Sweden’s neighbours Finland, Norway and Denmark have opened up for travel after their lockdowns. But the borders to Sweden remain closed. Sweden has become the social pariah of Scandinavia. Norway released an interesting decision this week. No traveling to Sweden, except to the Swedish Baltic island of Gotland. However, domestic travel is allowed in Sweden, so the popular holiday island of Gotland will be packed with Swedes, mostly from Stockholm, crammed in together with Norwegian tourists. Not sure how Norway was thinking on that one.

Of course, as time goes on, Swedish tourists will be welcome again around the world. As Sweden’s death toll reduces, and the virus ebbs out, borders will open again. It’s just an usual situation right now for Swedes to find themselves unpopular.

So, staycation is the melody of summer 2020. My plans include a socially-distanced trip to lake Vättern, and a road trip up north. I’m also going to explore my hometown of Stockholm more.

If you’re staying in Sweden, what do you plan to do?

The great Swedish moose migration

Sweden isn’t only an urban country of towns and cities, it also has an amazing countryside and wildlife. Wild animals that roam the Swedish countryside include wolves, brown bears, lynx, deer, wolverines, reindeer and moose.

Every year, a wonderful wildlife event happens. Called ‘the great moose migration’, the Swedish moose walk the same path to get to their summer grazing pastures.

If you are interested, you can watch this event unfold as it happens. Part of the concept known as slow TV, the Swedish National TV is currently broadcasting the migration around the clock. It is slow, it is snowy and it is spectacular at times.

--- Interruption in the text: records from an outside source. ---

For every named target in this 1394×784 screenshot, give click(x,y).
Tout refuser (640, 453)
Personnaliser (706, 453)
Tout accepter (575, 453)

To see the broadcast go to: https://www.svtplay.se/den-stora-algvandringen

Please note: the moose is the national animal of Sweden. Called ‘älg’ in Swedish, there is frequent debate about whether it is translated as moose or elk. The answer is that it is both! It is called ‘moose’ in American English and ‘elk’ in British English. In North America, there is an animal called an elk, but it is a different animal, known also as a wapiti. The North American elk looks like this, and is a kind of deer:

The North American moose/ European elk/ Swedish ‘älg’ looks like this:

The ‘älg’ has the same Latin name as the British elk, and the North American moose (alces).

Whether moose or elk, it surely is impressive.